Being first isn’t always a blessing. Just ask Honda.

Its Acura brand debuted in 1986 as the first upscale Japanese marque, years before Lexus and Infiniti. By the time its rivals came to market, Acura seemed to be firing on all cylinders. But the brand lost its way after Honda founder Soichiro Honda passed away, its image diluted by such mediocrities as the Vigor sedan, which was supplanted by the TL in 1995.

While certainly an improvement, the suave and sedate TL seemed to possess the antithesis of Acura’s performance-based persona. This confusion was particularly acute on the 2004-08 TL, an oversized, overwrought expression of a brand that had lost touch with its customers.

There were other signs of disconnect, such as when designers hid exhaust outlets, something most Acura aficionados would rather see. Most famously, there was the chrome nose, aka the milk moustache, which did little to enhance the brand’s allure.

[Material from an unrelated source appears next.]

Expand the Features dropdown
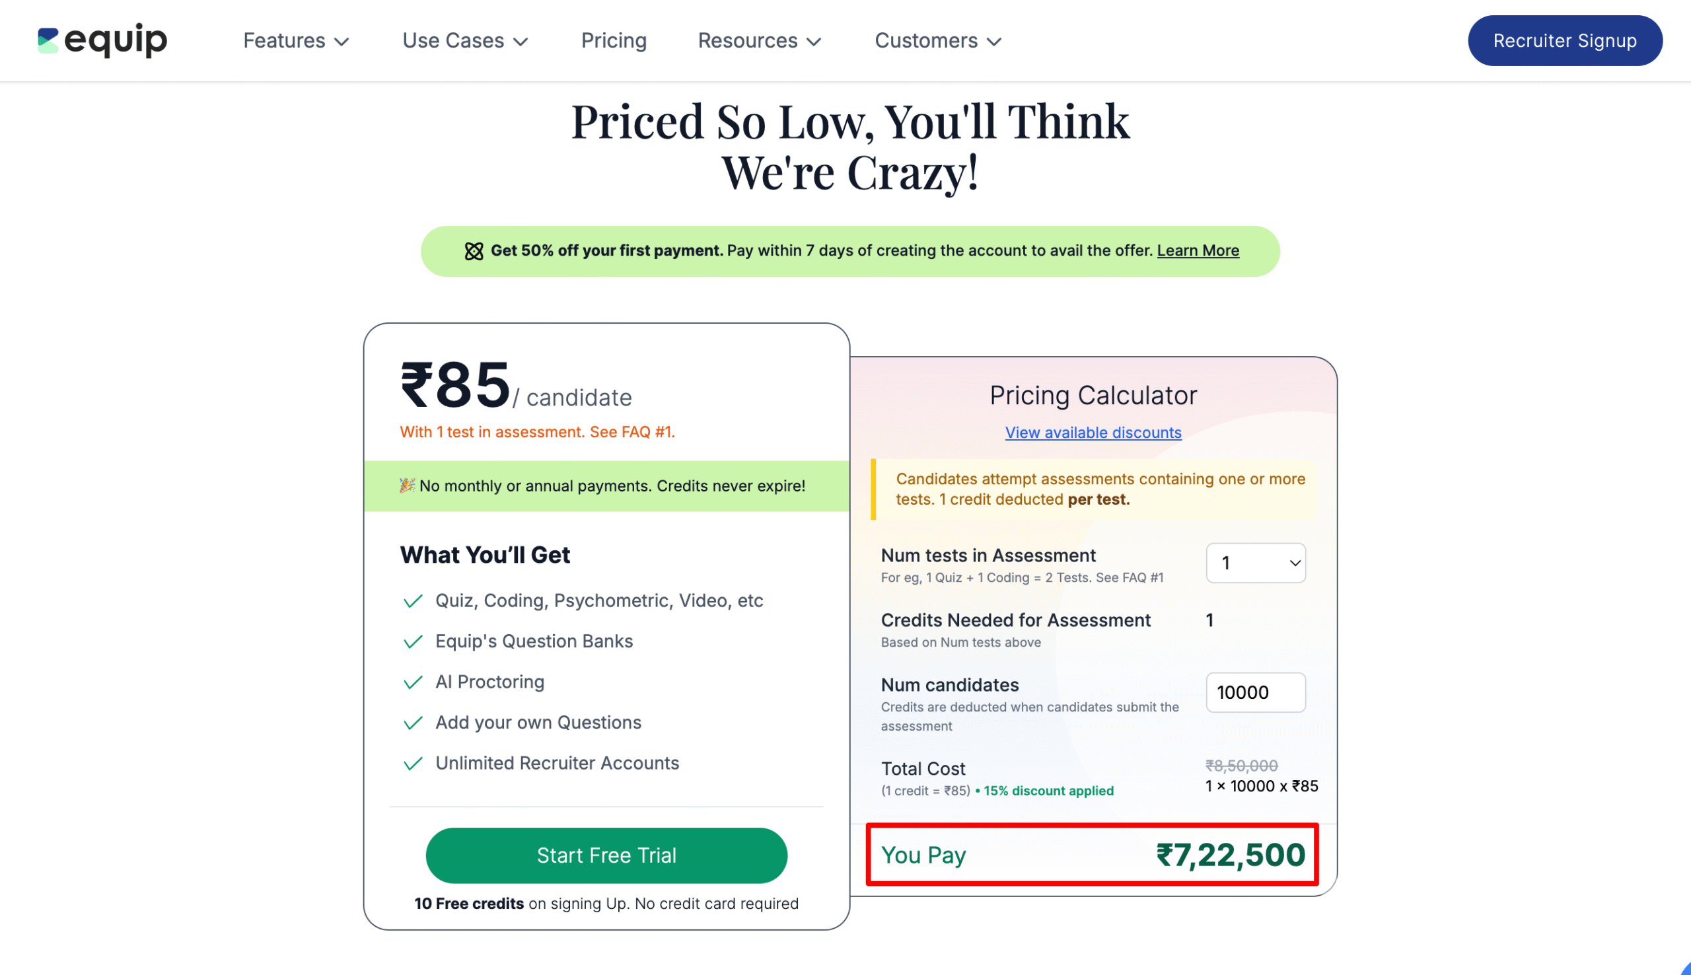Screen dimensions: 1691x975 point(296,40)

Then, when the TLX replaced the TL and smaller TSX in 2014, it seemed to be more of the same.

A few years later, though, the folks at Acura awoke from their long slumber and revived the 2017 NSX as a high-tech Sport Hybrid. Now comes the refreshed 2018 TLX, a bold attempt at recapturing the brand’s performance mojo in a midsize sedan. (Base prices: $33,000-$45,750.)

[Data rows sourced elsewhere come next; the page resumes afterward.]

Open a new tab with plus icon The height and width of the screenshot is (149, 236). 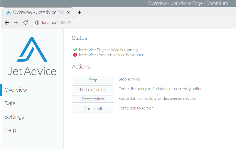[x=79, y=12]
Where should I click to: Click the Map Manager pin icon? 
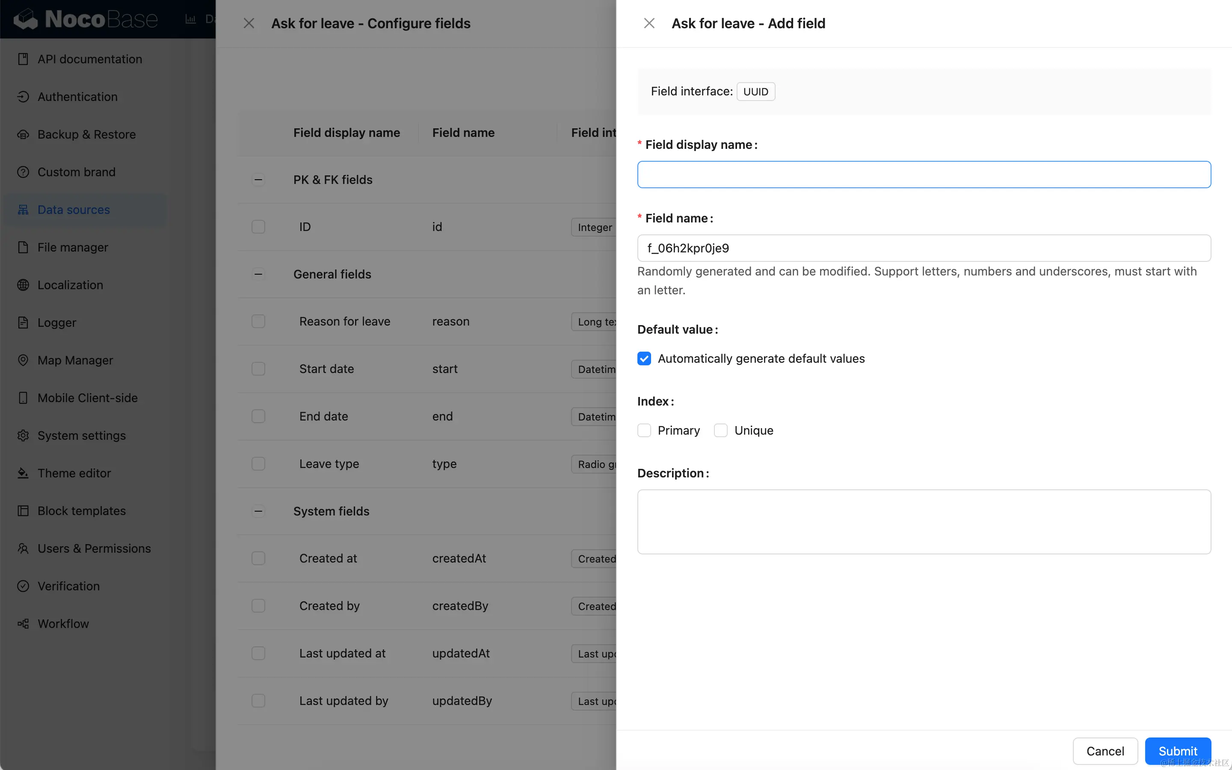23,360
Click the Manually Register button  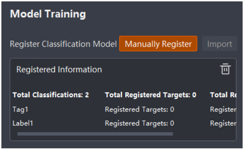pyautogui.click(x=158, y=44)
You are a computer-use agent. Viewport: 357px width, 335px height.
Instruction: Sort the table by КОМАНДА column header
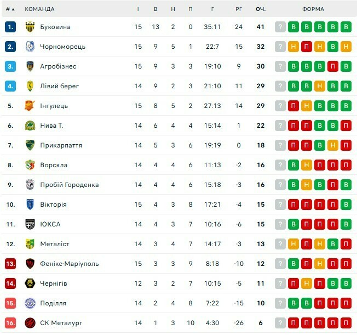pos(39,9)
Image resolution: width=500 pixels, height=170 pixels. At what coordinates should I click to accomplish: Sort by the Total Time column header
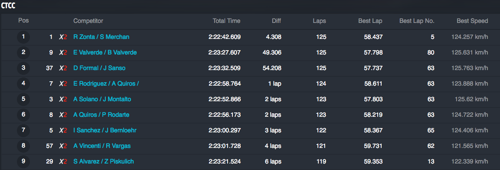pyautogui.click(x=226, y=21)
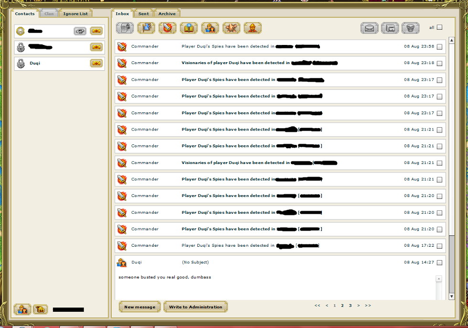Open page 3 of the inbox
Viewport: 468px width, 328px height.
coord(350,306)
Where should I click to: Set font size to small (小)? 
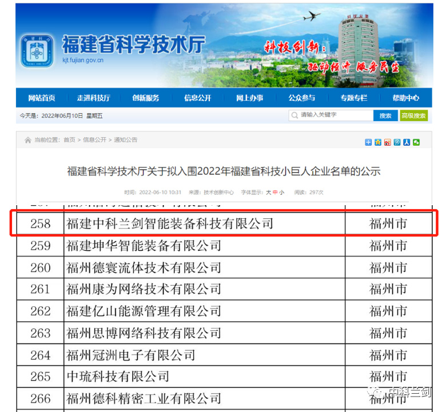click(281, 193)
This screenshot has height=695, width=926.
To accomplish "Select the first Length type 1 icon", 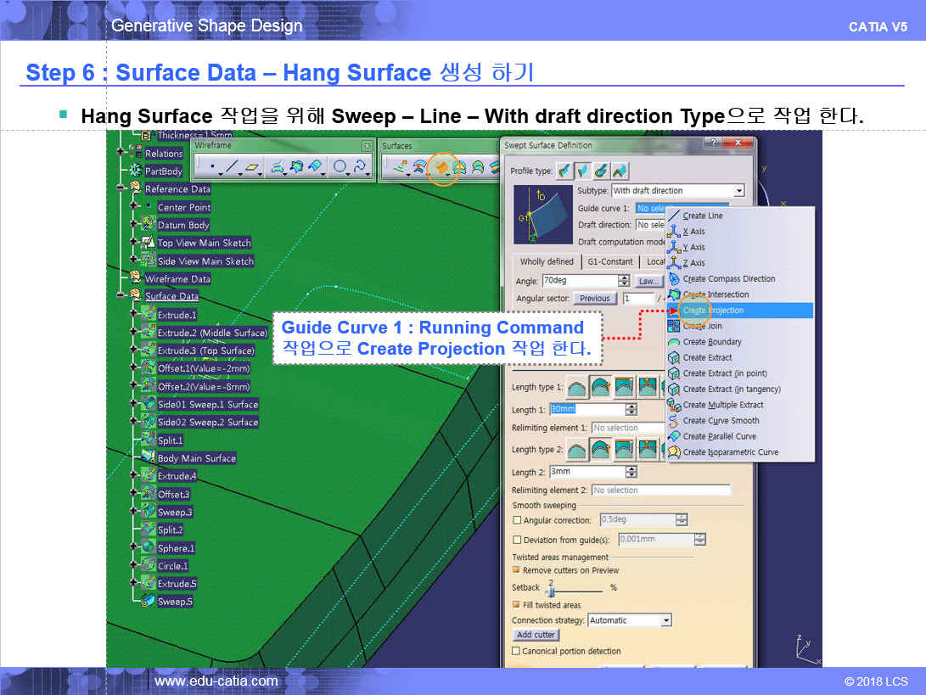I will click(577, 388).
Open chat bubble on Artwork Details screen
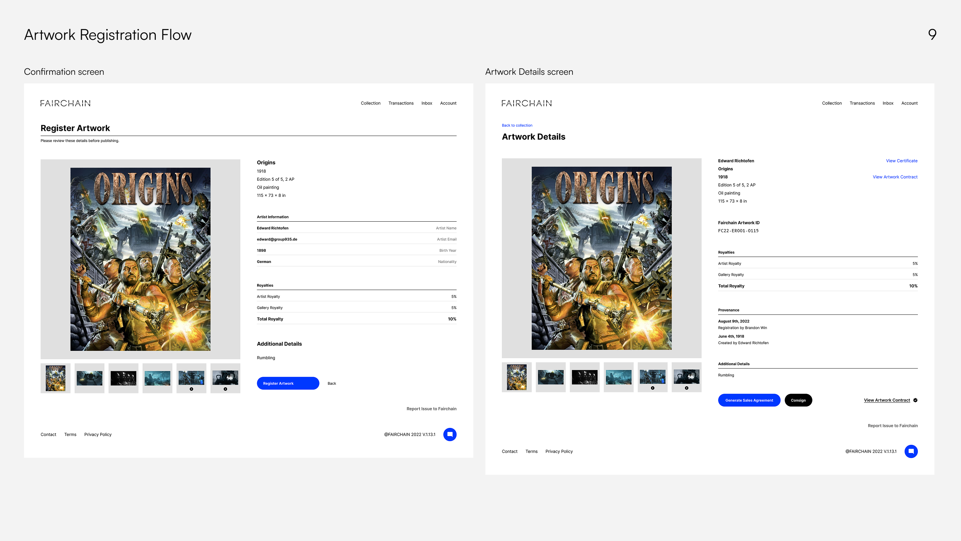This screenshot has width=961, height=541. pos(911,451)
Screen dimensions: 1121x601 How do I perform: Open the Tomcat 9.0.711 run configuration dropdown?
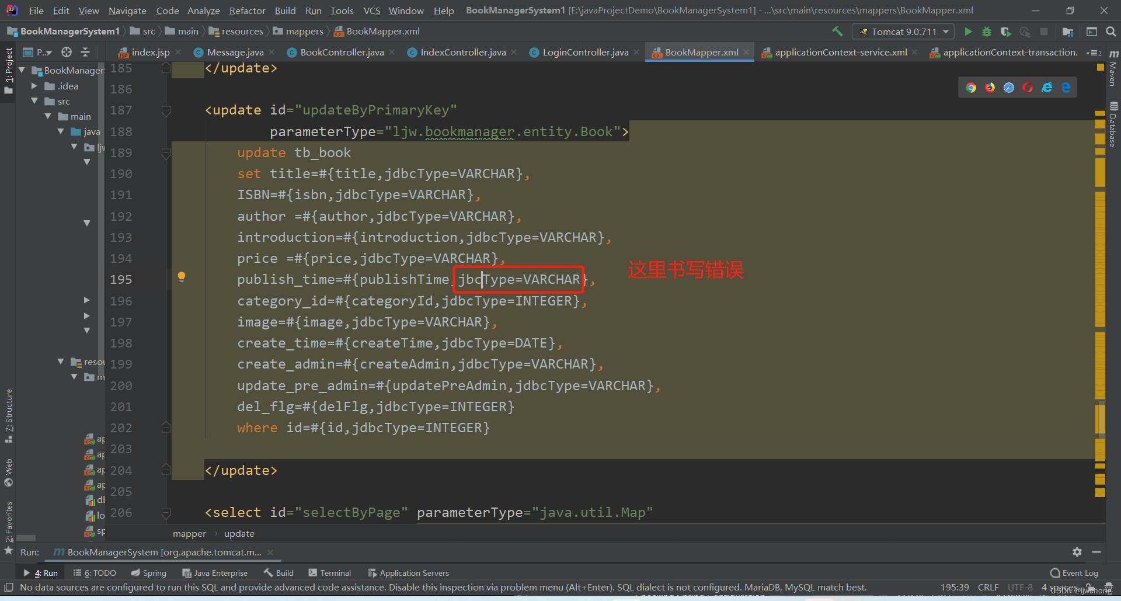click(x=903, y=32)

Most of this comes down to a massive cosmetic freshening, with an entirely new nose that features a handsome grille first seen on the Acura Precision concept car and the 2017 MDX. The rest of the front-end is new as well, while the backside receives a bit of a nip and tuck too.

What isn’t new are the powertrains, which include a 2.4-liter four-cylinder rated at 206 horsepower and 182 pound-feet of torque and a 3.5-liter direct-injected 24-valve V-6 that generates 290 horsepower and 267 pound-feet of torque.

Of course, since it’s a fuel-efficient Honda, the V-6 automatically deactivates three of the engine’s six cylinders under light engine loads. And, if you opt for Super Handling All-Wheel Drive with torque vectoring on V-6 models, you’ll get automatic stop-start, which shuts off the engine while stopped at a traffic light.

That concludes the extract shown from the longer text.